┌─ RECORDS SHOWN
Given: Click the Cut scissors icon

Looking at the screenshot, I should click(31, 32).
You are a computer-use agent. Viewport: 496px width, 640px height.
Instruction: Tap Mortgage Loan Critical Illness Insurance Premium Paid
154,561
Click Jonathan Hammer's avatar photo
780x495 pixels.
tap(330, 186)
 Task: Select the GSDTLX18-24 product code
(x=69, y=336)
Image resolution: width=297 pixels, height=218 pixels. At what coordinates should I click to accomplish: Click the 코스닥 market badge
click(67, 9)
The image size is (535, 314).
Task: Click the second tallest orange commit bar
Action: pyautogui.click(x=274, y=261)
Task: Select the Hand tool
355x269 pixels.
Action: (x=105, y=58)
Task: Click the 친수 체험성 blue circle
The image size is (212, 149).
└─
┌─ RECORDS SHOWN
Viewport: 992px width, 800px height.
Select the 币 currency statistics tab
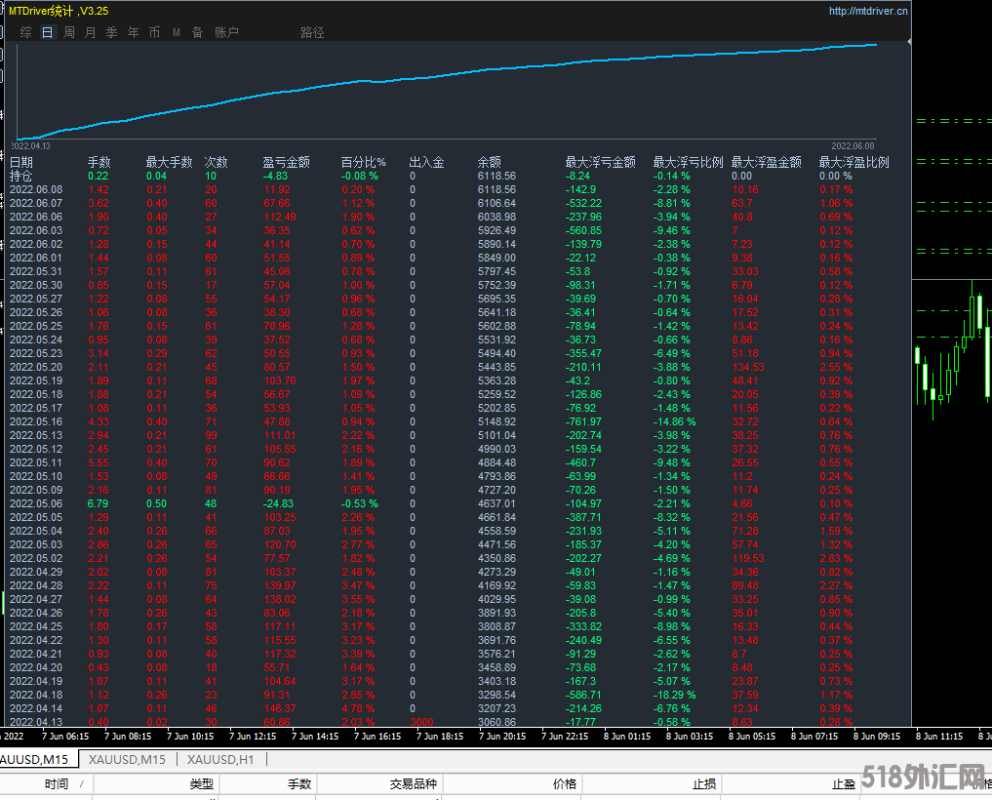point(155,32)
└─
▸ TASK BRIEF
Within the listing above, find every line containing the string "Viewport" and return it.

▸ RESPONSE AREA
You are a computer-use agent. Viewport: 496px width, 640px height.
Viewport: 992px width, 800px height.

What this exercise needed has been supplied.